Continuing directly from the previous arc, we find Mondo and Tatsuma wandering the wasteland until they find a village. Unfortunately it’s the source of the gangsters they beat previously and they get beaten up for their troubles. The gangsters’ boss ends up recruiting them and when the village is attacked by tanks, they all flee to their gangster’s HQ/bath house.
For those watching Shin Mazinger, you may find the combination of gangsters + bath house rather familiar. Well that’ll be because Imagawa has borrowed them from Violence Jack. The leader, Tsubasa Nishikori, the bath house and her henchmen all come straight out of the Golden City arc of Violence Jack.
Here she is in Violence Jack:
And here she is in Shin Mazinger:
As best I can tell, the remainder of the arc involves various factions trying to get their hands on a safe full of gold bullion. The whole thing is a little to exposition heavy to understand just through the artwork. For instance, why is Jack apparently in league with the remnants of the Japanese army? What do Jack and the Female Jack talk about? Why is the Female Jack spying on the Slum King? Why does Slum King decide to send his army after Jack in the final pages?
Anyway, back to the stuff I can follow, Jack gets to the bullion, only to find Ryou Takama, the hero from the first two stories already in the process of stealing it.
He lets the young rebel take the gold and waits. Eventually, after various crosses and double crosses, Mondo, Tatsuma, and the gangsters arrive at the safe. This leads to a bazookas at ten paces duel between Mondo and Jack. Both take direct hits, but unfortunately for Mondo, only one of them is Violence Jack.
The gangsters then attack Jack, which goes about as well as you’d expect.
After despatching of all but Tatsuma, who is left holding Mondo’s remains and crying, the Slum King’s army arrive to put the hurting on our hero. With Jack severely wounded, Slum King faces him in one on one combat, first cutting his arm off, then stabbing him in the chest, before finally attempting to behead his enemy. Which leads to this ridiculously awesome panel!
After breaking Slum King’s sword with his teeth, Jack single handedly beats down the despot, punching him so hard it sets off another earthquake, crushing Slum King, his army, and Tatsuma. Only one man remains, Violence Jack. And we end with him walking into the sunset, arm in teeth.
The final battle sequences are awesome, positively bursting with manic energy.
And then Go Nagai seems to go and ignore this arc in all later arcs! In fact as soon as the next arc starts, Mondo and Tatsuma are alive once more. It made me wonder if this arc actually did come at this point, given that mazingerz.com doesn’t seem to have original release dates for it, but all other evidence indicates that it does fall between the Gekitou!

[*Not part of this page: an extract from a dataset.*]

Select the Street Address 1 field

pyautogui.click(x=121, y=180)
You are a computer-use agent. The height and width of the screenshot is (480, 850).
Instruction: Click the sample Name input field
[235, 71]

Mondo and Dragon Wind arcs.
I’m thinking this arc may have run in Weekly Shonen Magazine, while the other arcs at the time ran in Monthly Shonen Magazine. I say this because it looks like between Gekitou! Mondo and Dragon Wind, “Go Nagai Festival” ran for three months in Monthly Shonen Magazine in place of Violence Jack.
Elements of this arc play out in later arcs, in fact the next arc, Dragon Wind, feels like a fresh take on the final sequences between Jack and Slum King’s army, without the confrontation with Slum King himself. Given the themes of death and rebirth that start to become more explicit as the series progresses, it’s possible we can put all this down to the hell Jack puts Mondo and Tatsuma through in the last arc. Or that Jack (or someone else…) simply ressurected them. Either way, it’s perhaps the most confusing arc of the series.

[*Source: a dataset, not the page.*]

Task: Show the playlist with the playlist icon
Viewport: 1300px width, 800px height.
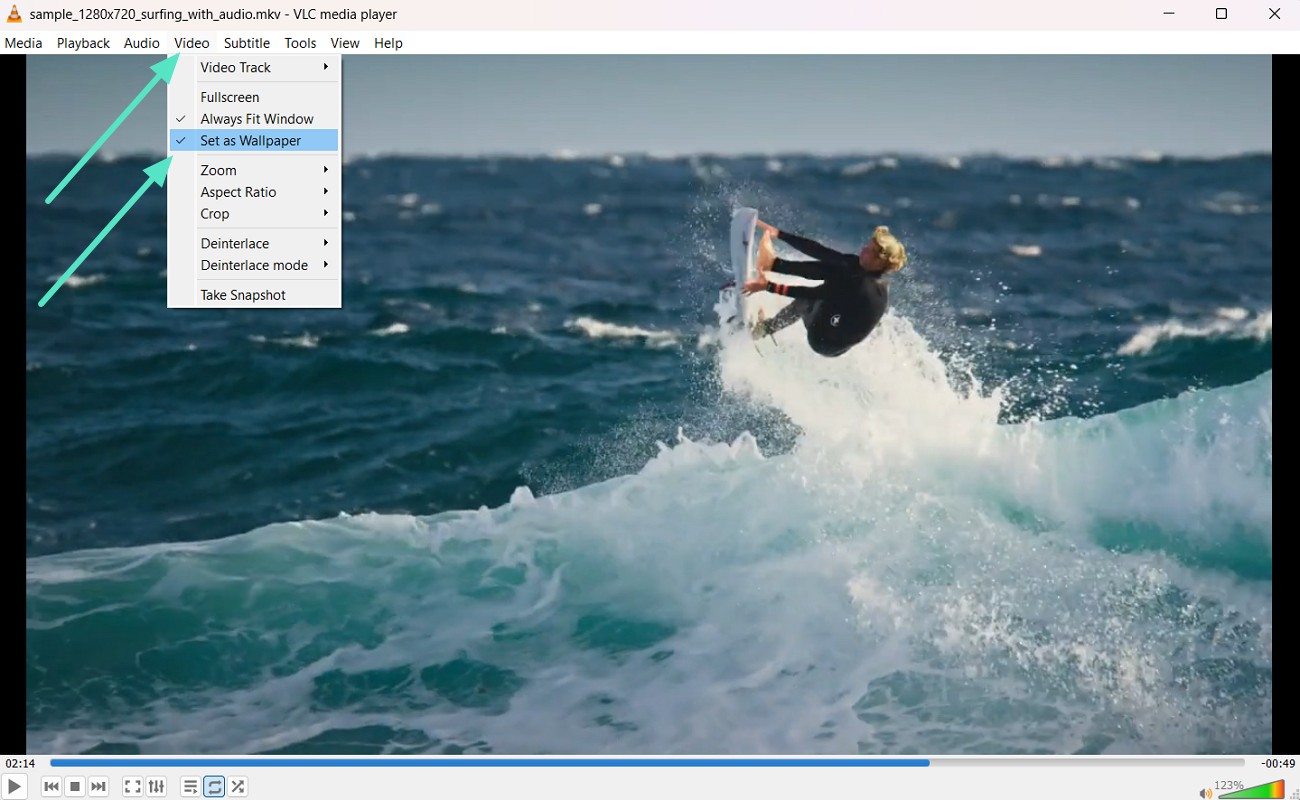Action: (x=190, y=787)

Particularly as the gold bullion reappears in the epilogue to the series as a whole, and I can’t remember it’s recovery being dealt with again.
Never mind!
A couple of other notes arising from this chapter. First of all, this is where we get to see why Slum King always wears a mask – he doesn’t have a face of his own! I believe this gets explained in couple of arcs time, and then the metaphysical reason is revealed much later.
And talking of faces, this arc we see Mondo take on the devilish face that Nagai gives a lot of his characters, most famously Akira Fudo of Devilman fame. With Violence Jack meeting so many of these other characters who share some facial similarities to himself it takes on a whole different feeling than just being an expression of emotion (especially once you read the series grand finale).
It’s something that’s obviously hasn’t been lost on Yasuhiro Imagawa in his Shin Mazinger series, who not only has Koji Kabuto drawn in that style on occasion, but draws the connection between Mazinger Z and Mao Dante that’s kind of always been there bubbling beneath the surface (both feature a teenager controling a giant from inside the giant’s head). Not to mention using Z Mazinger’s Zeus, whose design has traits of both Violence Jack and Devilman in it.